To be correct, these characters are only villains. Villains and villainesses may be very different from the true antagonists, because true villains end up becoming cartoon characters with only their bad sides getting exposed.
The classic antagonist also used to be a disconcerting character because of something in his past that made him self-destructive and gave him all the negative traits such as envy, greed, pride, narcissism, and jealousy.
In true literature, however, having the undesirable characteristics does not necessarily build a true antagonist. The strength of the antagonist's character solely depends upon his values and goals that directly contradict those of the protagonist in the story. This is because the purpose and activity of the antagonist in the story varies according to the purpose and activity of the protagonist.
A successful antagonist can be likable and identifiable by the reader. His traits may be alluring even if they are wicked, frightening, or shameful. He might be original and funny. His motivation may be due to deep personal reasons or arrested development. He may have the same love interest as the main character or his love interest may combat protagonist's love interest.

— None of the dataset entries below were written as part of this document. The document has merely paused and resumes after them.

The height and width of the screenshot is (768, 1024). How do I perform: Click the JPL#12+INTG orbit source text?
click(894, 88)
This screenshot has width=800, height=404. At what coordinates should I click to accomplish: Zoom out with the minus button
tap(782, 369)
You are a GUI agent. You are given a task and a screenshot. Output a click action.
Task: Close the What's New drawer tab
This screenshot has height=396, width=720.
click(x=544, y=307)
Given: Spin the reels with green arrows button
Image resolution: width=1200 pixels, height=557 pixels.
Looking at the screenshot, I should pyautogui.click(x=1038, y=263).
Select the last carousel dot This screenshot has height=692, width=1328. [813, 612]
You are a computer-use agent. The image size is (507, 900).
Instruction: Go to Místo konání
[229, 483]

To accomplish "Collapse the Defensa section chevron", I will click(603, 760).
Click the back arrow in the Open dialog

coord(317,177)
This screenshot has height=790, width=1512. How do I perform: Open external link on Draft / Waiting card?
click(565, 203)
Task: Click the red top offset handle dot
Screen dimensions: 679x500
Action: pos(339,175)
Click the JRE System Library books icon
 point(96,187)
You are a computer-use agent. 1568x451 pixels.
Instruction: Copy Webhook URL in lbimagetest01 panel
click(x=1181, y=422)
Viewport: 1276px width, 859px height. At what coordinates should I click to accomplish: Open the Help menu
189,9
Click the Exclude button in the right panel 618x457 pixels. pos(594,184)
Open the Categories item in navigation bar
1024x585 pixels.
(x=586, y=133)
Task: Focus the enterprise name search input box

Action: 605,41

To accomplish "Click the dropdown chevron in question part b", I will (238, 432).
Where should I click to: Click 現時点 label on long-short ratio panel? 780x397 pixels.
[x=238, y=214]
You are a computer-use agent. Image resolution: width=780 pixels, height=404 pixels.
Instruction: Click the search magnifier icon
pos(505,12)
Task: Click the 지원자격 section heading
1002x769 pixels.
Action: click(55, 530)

Above all, the antagonist's allies in the story, his goal or mission, and his inner conflict or state of mind are the opposing forces against those of the protagonist.
While drawing the character of the antagonist, a good fiction writer must remember that the quality of his story will be directly proportional to the quality of his antagonist. Even if the main character is drawn perfectly, he needs to be balanced with an equally powerful antagonist.
Does that mean that the antagonist has to be in human form? Definitely not. An antagonist can be a concept or a common belief. For example, obsession or prejudice can be antagonists as long as they are given enough dramatic power by the writer.
Through another fiction practice, a concept or belief also can be given a human form.
The antagonist, who sometimes is more than one person, appears or his presence is alluded to in the story as much as possible. He causes the most conflict for the main character throughout the story. The antagonist not only opposes the main character but also attempts to frustrate, confuse, thwart, or destroy the main character's external objectives and undertakings.
A winning practice in creating antagonists is to attempt to understand the human nature and see the underlying causes in everyone's actions. To achieve this objective, a writer may look at each person with compassion and see him as a unique and valuable human being. Then, as an exercise, the writer--in his mind--might take that person apart and exaggerate his flaws.
Attempting to perceive human behavior as closely as possibly, a writer can take every opportunity to meet different kinds of people from different walks of life. He might read personal and advice columns, psychology journals, magazines and newspapers, and he might listen to the radios and watch live TV shows. On top of it all, the writer might use his own personal experiences with other people, being wary of staying away from stereotypes.
In short, a skilled writer will never forget this principle: Any temperament, character, or quality will work for an antagonist as long as his opposition to the protagonist is directly proportional to the purpose and the mission of the protagonist.